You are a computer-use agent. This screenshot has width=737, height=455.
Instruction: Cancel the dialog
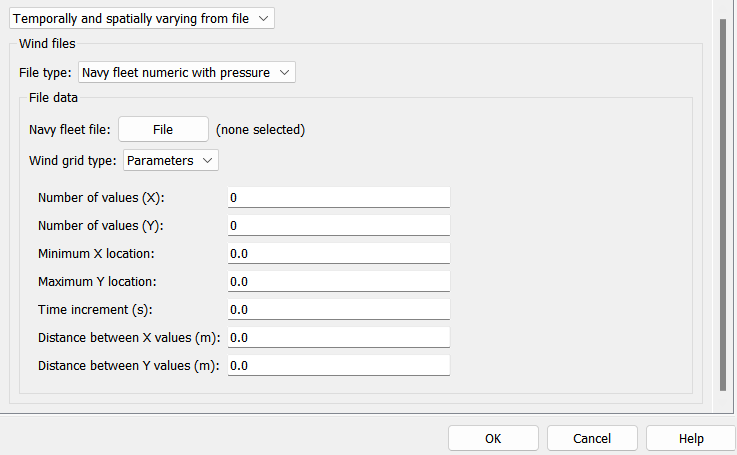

---

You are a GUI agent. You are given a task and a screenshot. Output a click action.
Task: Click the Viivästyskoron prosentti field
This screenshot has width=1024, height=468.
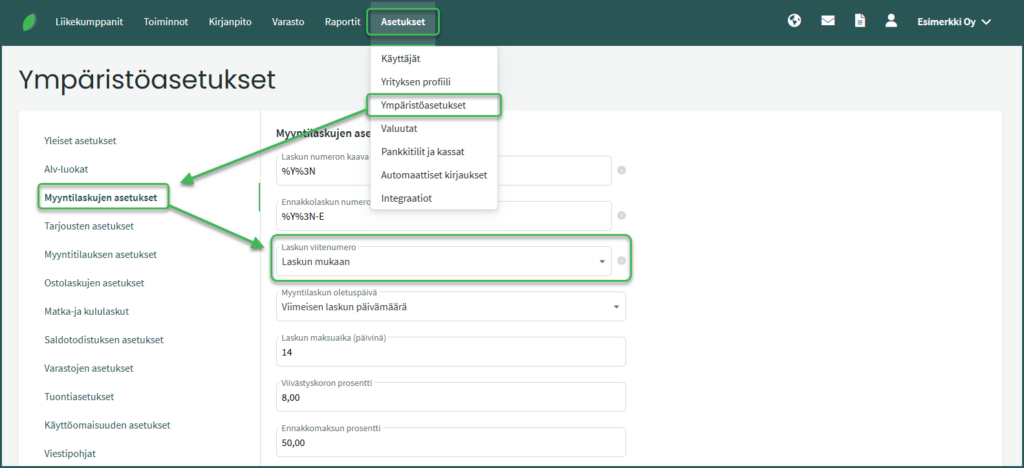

### What is required
Retype, in the same exact form, the lines of the material above from the line holding "You are a computer-use" through the line holding "Instruction: Cancel the dialog".

### Answer below
You are a computer-use agent. This screenshot has width=737, height=455.
Instruction: Cancel the dialog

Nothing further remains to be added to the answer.